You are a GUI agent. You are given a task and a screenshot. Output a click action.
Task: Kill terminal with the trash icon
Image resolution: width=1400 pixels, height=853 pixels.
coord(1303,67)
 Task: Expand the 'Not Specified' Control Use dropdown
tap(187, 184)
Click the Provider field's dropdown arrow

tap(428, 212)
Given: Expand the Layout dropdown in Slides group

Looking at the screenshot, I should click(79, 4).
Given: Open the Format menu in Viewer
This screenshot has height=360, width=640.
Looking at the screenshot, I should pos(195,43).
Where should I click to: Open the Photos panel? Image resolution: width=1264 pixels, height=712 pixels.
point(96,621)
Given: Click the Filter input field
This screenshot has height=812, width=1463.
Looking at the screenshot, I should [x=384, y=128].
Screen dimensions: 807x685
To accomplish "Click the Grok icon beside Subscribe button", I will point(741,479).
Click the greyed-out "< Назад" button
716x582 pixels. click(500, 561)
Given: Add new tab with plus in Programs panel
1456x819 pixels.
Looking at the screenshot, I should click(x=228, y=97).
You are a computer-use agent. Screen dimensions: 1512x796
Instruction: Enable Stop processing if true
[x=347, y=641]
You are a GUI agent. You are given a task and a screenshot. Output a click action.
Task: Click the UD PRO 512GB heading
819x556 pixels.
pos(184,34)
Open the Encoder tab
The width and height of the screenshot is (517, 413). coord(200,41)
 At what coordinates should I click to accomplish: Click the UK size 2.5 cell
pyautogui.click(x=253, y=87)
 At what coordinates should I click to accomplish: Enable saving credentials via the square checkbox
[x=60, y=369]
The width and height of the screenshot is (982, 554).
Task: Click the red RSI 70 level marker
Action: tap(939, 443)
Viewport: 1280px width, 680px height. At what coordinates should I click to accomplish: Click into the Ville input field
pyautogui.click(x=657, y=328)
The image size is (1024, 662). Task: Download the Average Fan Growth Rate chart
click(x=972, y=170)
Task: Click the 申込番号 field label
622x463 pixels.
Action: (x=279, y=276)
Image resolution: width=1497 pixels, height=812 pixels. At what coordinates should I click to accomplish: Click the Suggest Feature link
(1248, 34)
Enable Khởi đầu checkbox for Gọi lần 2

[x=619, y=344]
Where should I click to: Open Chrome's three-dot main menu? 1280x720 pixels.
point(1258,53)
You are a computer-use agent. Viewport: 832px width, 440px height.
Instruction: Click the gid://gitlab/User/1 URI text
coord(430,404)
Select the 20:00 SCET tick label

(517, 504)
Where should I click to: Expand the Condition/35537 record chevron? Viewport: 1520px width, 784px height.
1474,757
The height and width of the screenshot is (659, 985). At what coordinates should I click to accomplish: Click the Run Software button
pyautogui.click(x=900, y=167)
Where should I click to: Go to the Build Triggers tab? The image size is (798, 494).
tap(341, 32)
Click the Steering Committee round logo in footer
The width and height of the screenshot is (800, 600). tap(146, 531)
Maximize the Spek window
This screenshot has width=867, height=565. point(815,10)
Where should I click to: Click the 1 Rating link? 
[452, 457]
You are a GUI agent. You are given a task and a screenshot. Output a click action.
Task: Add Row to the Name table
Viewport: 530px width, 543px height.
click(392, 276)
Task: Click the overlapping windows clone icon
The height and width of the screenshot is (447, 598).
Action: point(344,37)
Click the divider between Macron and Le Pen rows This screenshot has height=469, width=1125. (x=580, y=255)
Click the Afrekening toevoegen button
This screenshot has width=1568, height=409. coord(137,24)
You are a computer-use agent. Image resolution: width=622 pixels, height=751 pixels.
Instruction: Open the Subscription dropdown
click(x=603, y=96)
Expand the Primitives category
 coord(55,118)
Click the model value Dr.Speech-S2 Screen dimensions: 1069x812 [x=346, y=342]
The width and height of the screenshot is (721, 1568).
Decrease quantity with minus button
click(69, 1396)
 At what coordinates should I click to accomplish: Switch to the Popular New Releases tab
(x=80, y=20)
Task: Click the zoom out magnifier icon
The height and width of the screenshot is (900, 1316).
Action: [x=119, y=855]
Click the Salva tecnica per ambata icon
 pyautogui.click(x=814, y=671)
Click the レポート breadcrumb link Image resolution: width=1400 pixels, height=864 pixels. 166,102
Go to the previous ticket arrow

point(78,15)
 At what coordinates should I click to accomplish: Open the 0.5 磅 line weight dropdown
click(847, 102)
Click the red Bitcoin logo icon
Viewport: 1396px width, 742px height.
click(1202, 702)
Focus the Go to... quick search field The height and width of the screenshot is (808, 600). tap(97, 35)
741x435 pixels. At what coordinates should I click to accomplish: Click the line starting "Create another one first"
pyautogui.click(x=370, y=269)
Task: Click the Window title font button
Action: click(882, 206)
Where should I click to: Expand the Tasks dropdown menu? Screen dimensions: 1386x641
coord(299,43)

——

■ Stated task: Can you write out every one of the rows above, copying each line exactly as it stands?

■ Full solution:
You are a GUI agent. You are given a task and a screenshot. Output a click action.
Task: Kill terminal with the trash icon
Image resolution: width=1400 pixels, height=853 pixels.
coord(1303,67)
 Task: Expand the 'Not Specified' Control Use dropdown
tap(187, 184)
Click the Provider field's dropdown arrow

tap(428, 212)
Given: Expand the Layout dropdown in Slides group

Looking at the screenshot, I should click(79, 4).
Given: Open the Format menu in Viewer
This screenshot has height=360, width=640.
Looking at the screenshot, I should pos(195,43).
Where should I click to: Open the Photos panel? Image resolution: width=1264 pixels, height=712 pixels.
point(96,621)
Given: Click the Filter input field
This screenshot has height=812, width=1463.
Looking at the screenshot, I should [x=384, y=128].
Screen dimensions: 807x685
To accomplish "Click the Grok icon beside Subscribe button", I will point(741,479).
Click the greyed-out "< Назад" button
716x582 pixels. click(500, 561)
Given: Add new tab with plus in Programs panel
1456x819 pixels.
Looking at the screenshot, I should click(x=228, y=97).
You are a computer-use agent. Screen dimensions: 1512x796
Instruction: Enable Stop processing if true
[x=347, y=641]
You are a GUI agent. You are given a task and a screenshot. Output a click action.
Task: Click the UD PRO 512GB heading
819x556 pixels.
pos(184,34)
Open the Encoder tab
The width and height of the screenshot is (517, 413). coord(200,41)
 At what coordinates should I click to accomplish: Click the UK size 2.5 cell
pyautogui.click(x=253, y=87)
 At what coordinates should I click to accomplish: Enable saving credentials via the square checkbox
[x=60, y=369]
The width and height of the screenshot is (982, 554).
Task: Click the red RSI 70 level marker
Action: tap(939, 443)
Viewport: 1280px width, 680px height. At what coordinates should I click to accomplish: Click into the Ville input field
pyautogui.click(x=657, y=328)
The image size is (1024, 662). Task: Download the Average Fan Growth Rate chart
click(x=972, y=170)
Task: Click the 申込番号 field label
622x463 pixels.
Action: (x=279, y=276)
Image resolution: width=1497 pixels, height=812 pixels. At what coordinates should I click to accomplish: Click the Suggest Feature link
(1248, 34)
Enable Khởi đầu checkbox for Gọi lần 2

[x=619, y=344]
Where should I click to: Open Chrome's three-dot main menu? 1280x720 pixels.
point(1258,53)
You are a computer-use agent. Viewport: 832px width, 440px height.
Instruction: Click the gid://gitlab/User/1 URI text
coord(430,404)
Select the 20:00 SCET tick label

(517, 504)
Where should I click to: Expand the Condition/35537 record chevron? Viewport: 1520px width, 784px height.
1474,757
The height and width of the screenshot is (659, 985). At what coordinates should I click to accomplish: Click the Run Software button
pyautogui.click(x=900, y=167)
Where should I click to: Go to the Build Triggers tab? The image size is (798, 494).
tap(341, 32)
Click the Steering Committee round logo in footer
The width and height of the screenshot is (800, 600). tap(146, 531)
Maximize the Spek window
This screenshot has width=867, height=565. point(815,10)
Where should I click to: Click the 1 Rating link? 
[452, 457]
You are a GUI agent. You are given a task and a screenshot. Output a click action.
Task: Add Row to the Name table
Viewport: 530px width, 543px height.
click(392, 276)
Task: Click the overlapping windows clone icon
The height and width of the screenshot is (447, 598).
Action: point(344,37)
Click the divider between Macron and Le Pen rows This screenshot has height=469, width=1125. (x=580, y=255)
Click the Afrekening toevoegen button
This screenshot has width=1568, height=409. coord(137,24)
You are a computer-use agent. Image resolution: width=622 pixels, height=751 pixels.
Instruction: Open the Subscription dropdown
click(x=603, y=96)
Expand the Primitives category
 coord(55,118)
Click the model value Dr.Speech-S2 Screen dimensions: 1069x812 [x=346, y=342]
The width and height of the screenshot is (721, 1568).
Decrease quantity with minus button
click(69, 1396)
 At what coordinates should I click to accomplish: Switch to the Popular New Releases tab
(x=80, y=20)
Task: Click the zoom out magnifier icon
The height and width of the screenshot is (900, 1316).
Action: [x=119, y=855]
Click the Salva tecnica per ambata icon
 pyautogui.click(x=814, y=671)
Click the レポート breadcrumb link Image resolution: width=1400 pixels, height=864 pixels. 166,102
Go to the previous ticket arrow

point(78,15)
 At what coordinates should I click to accomplish: Open the 0.5 磅 line weight dropdown
click(847, 102)
Click the red Bitcoin logo icon
Viewport: 1396px width, 742px height.
click(1202, 702)
Focus the Go to... quick search field The height and width of the screenshot is (808, 600). tap(97, 35)
741x435 pixels. At what coordinates should I click to accomplish: Click the line starting "Create another one first"
pyautogui.click(x=370, y=269)
Task: Click the Window title font button
Action: click(882, 206)
Where should I click to: Expand the Tasks dropdown menu? Screen dimensions: 1386x641
coord(299,43)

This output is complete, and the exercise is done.